Deniable Authentication

Deniable authentication is a cryptographic property that lets a recipient be confident who sent a message during a conversation, while ensuring that afterward no one, including the recipient, can prove to a third party who authored it. It threads a needle that ordinary digital signatures cannot: a signature authenticates a message but also creates permanent, transferable proof of authorship. For private conversation, that proof is a liability, and deniability is the antidote.
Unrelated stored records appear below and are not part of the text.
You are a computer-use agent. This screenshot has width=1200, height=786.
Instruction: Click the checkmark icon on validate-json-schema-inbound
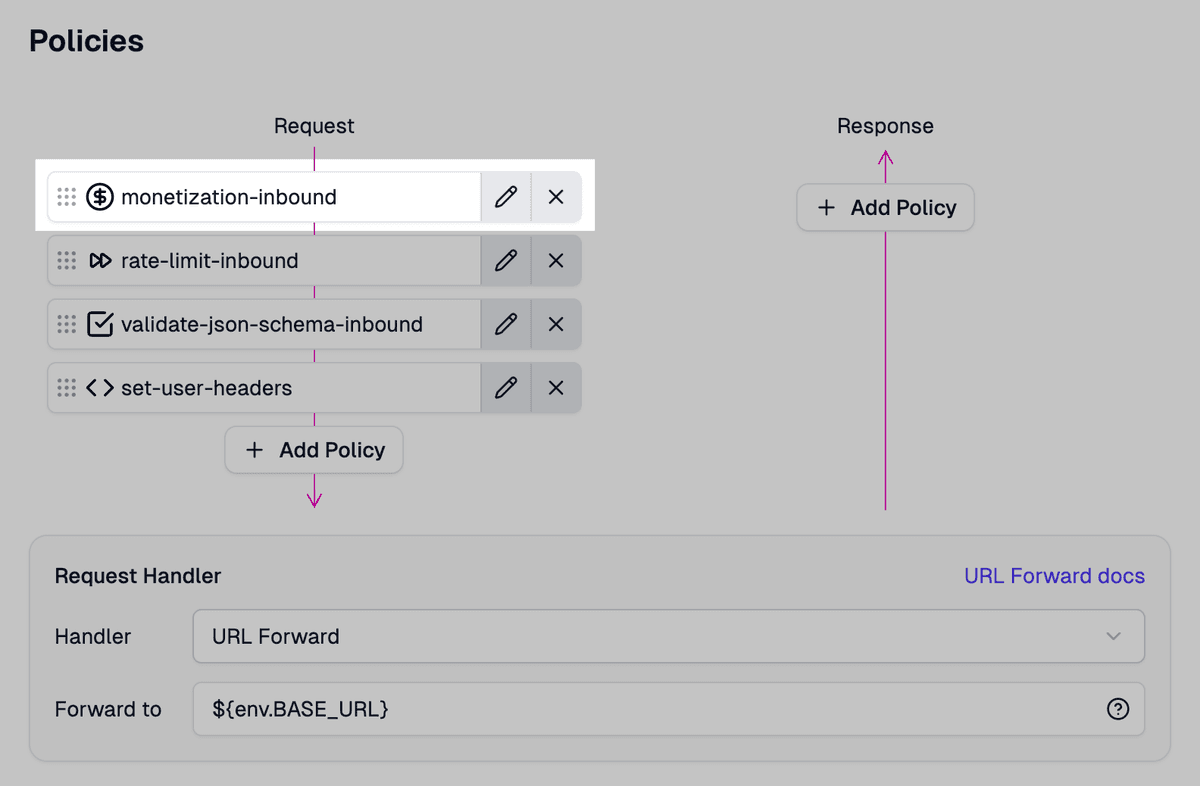coord(100,324)
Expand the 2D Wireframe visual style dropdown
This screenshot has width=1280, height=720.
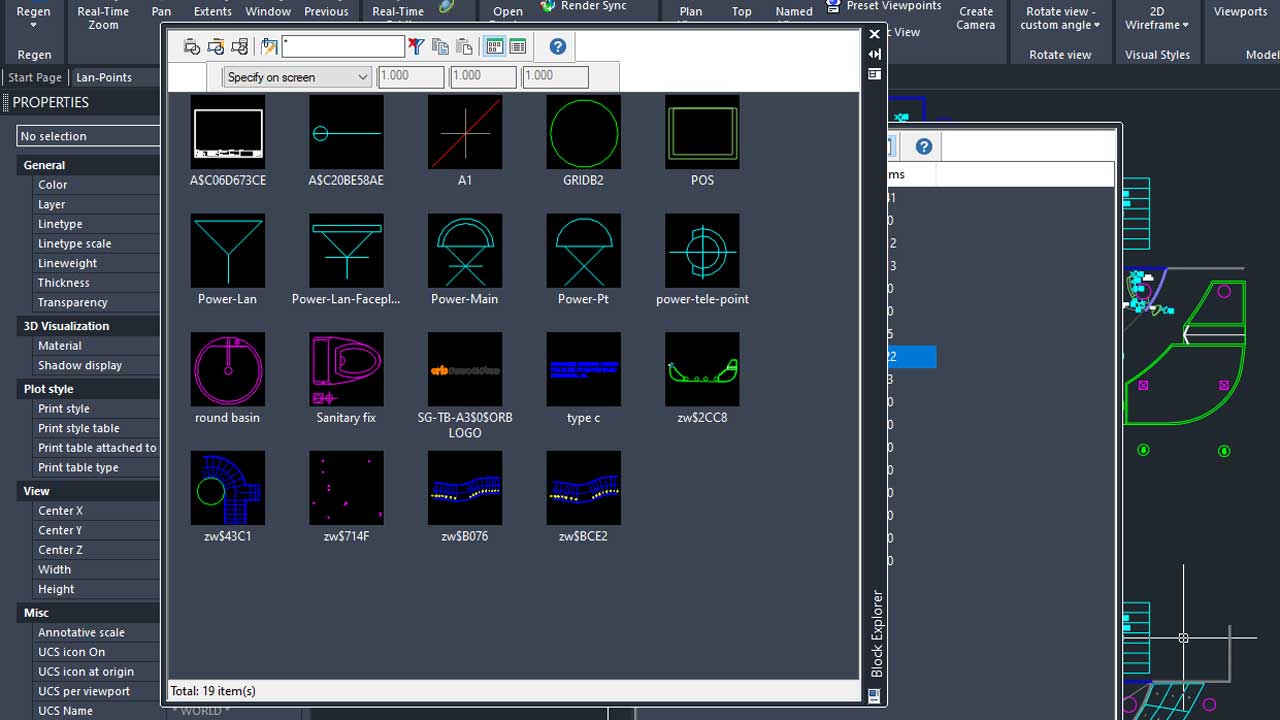coord(1157,19)
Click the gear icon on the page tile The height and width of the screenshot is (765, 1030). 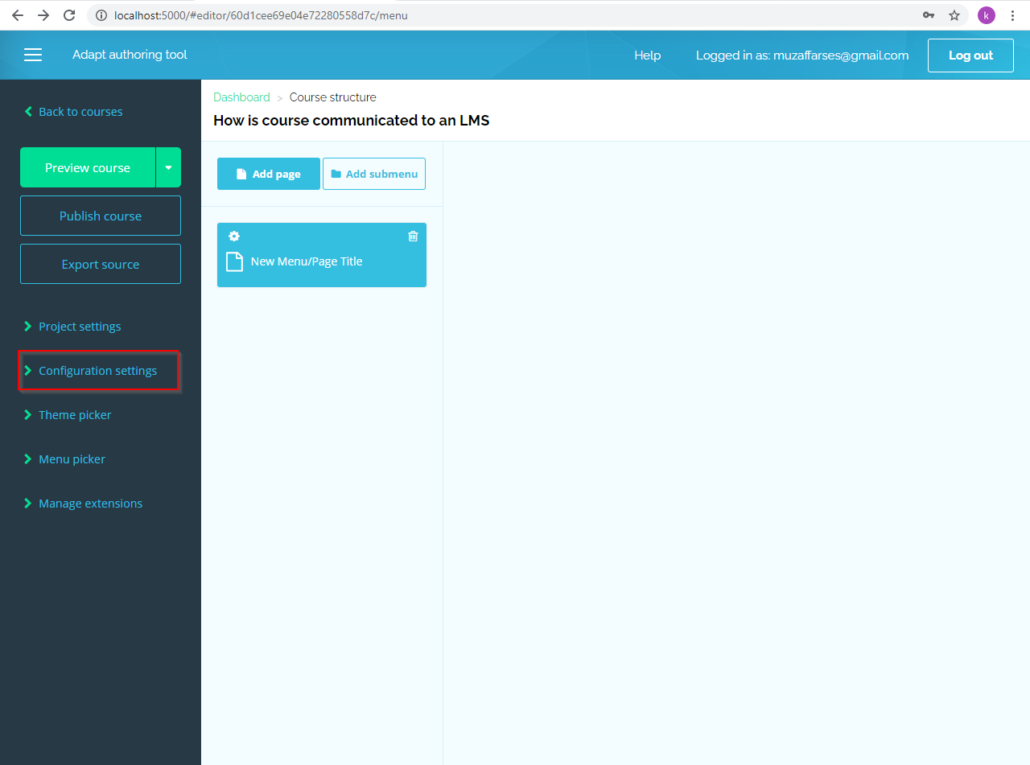tap(234, 236)
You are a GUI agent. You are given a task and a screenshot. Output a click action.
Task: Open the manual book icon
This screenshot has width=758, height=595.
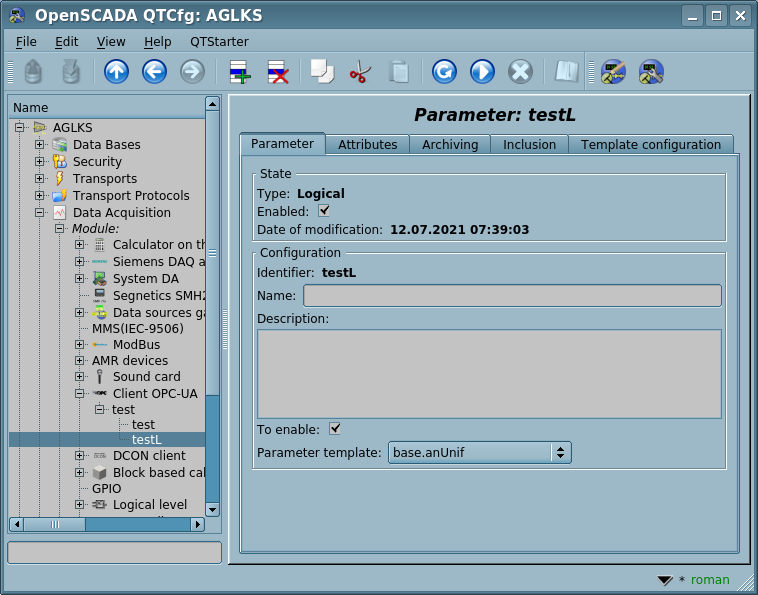[x=567, y=72]
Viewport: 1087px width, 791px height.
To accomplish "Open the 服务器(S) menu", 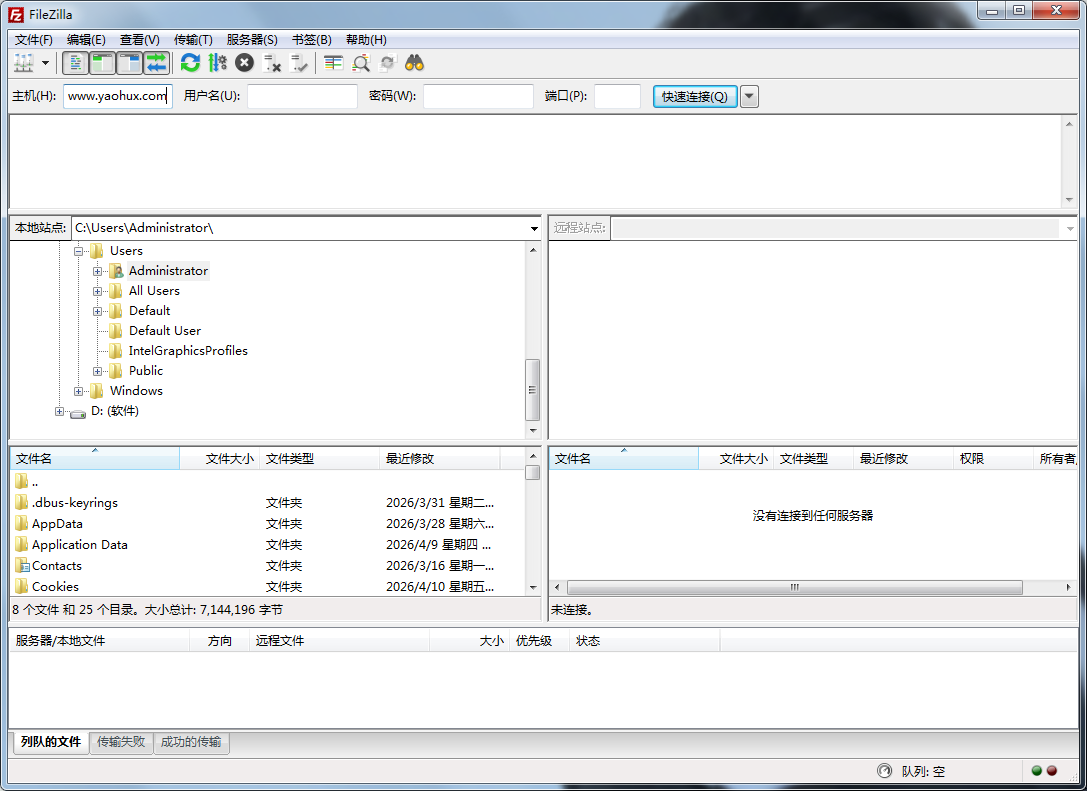I will 252,39.
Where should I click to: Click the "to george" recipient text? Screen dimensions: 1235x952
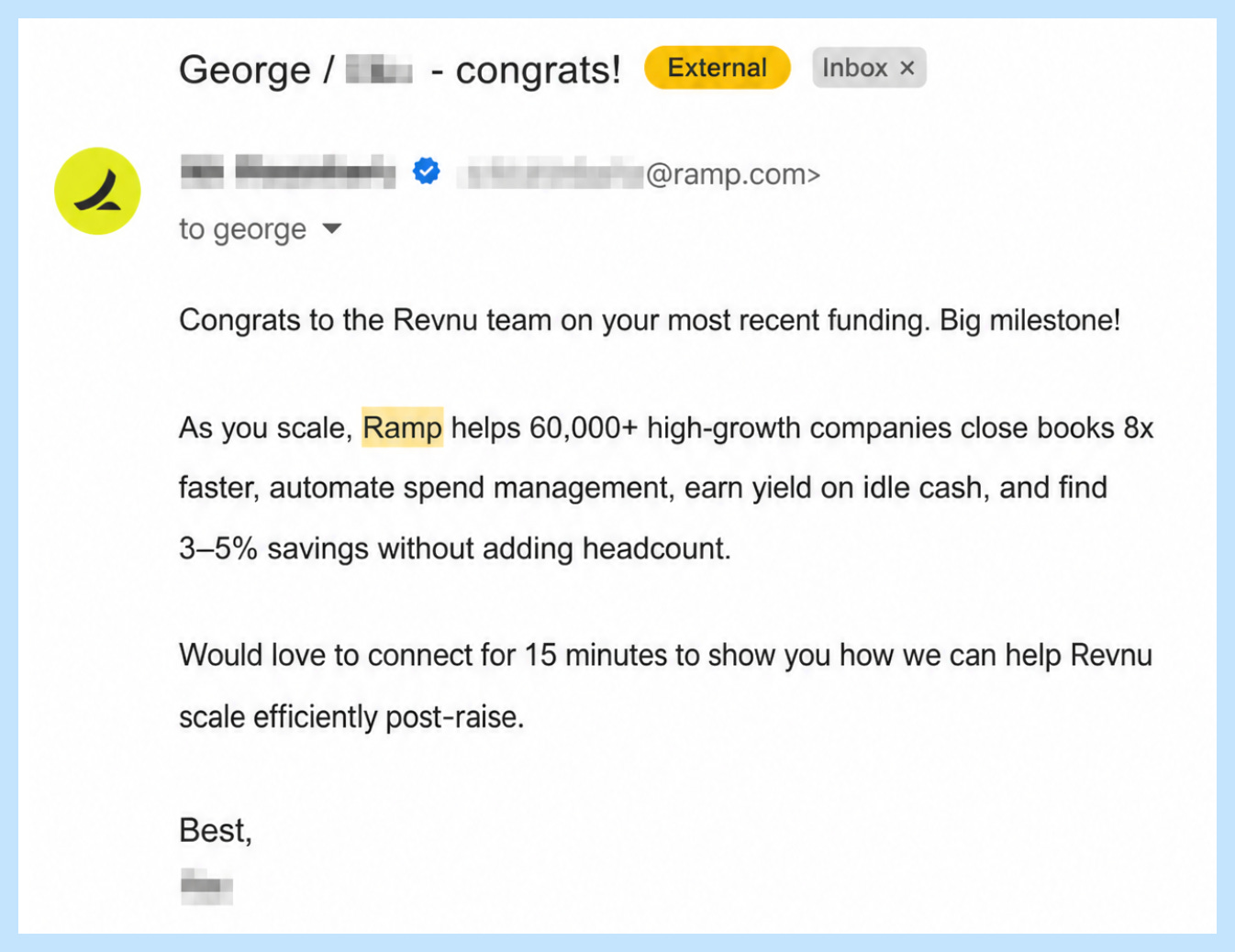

Why signatures are the wrong tool for chat

If every message in a private chat were digitally signed, any leaked transcript would come with cryptographic receipts proving exactly who said what. Off-the-Record Messaging (OTR) introduced the alternative now standard in secure messengers: instead of signatures, messages are authenticated with a Message Authentication Code (MAC) computed under a key shared by both parties. A MAC convinces the recipient, because only the two of them hold the key, but it proves nothing to an outsider, since the recipient could have forged the same MAC themselves.

Forgeability as a feature

OTR strengthens this by publishing old MAC keys after they are no longer needed, so that once a key is retired, literally anyone can forge messages that appear to come from a participant. Counterintuitively, this universal forgeability is the goal: if anyone could have produced a transcript, the transcript proves nothing about anyone. The Signal Protocol achieves an analogous deniability in its key agreement by authenticating through Diffie-Hellman exchanges rather than signatures.

This property is built into the handshake of X3DH and is one of the guarantees offered by the Signal Protocol.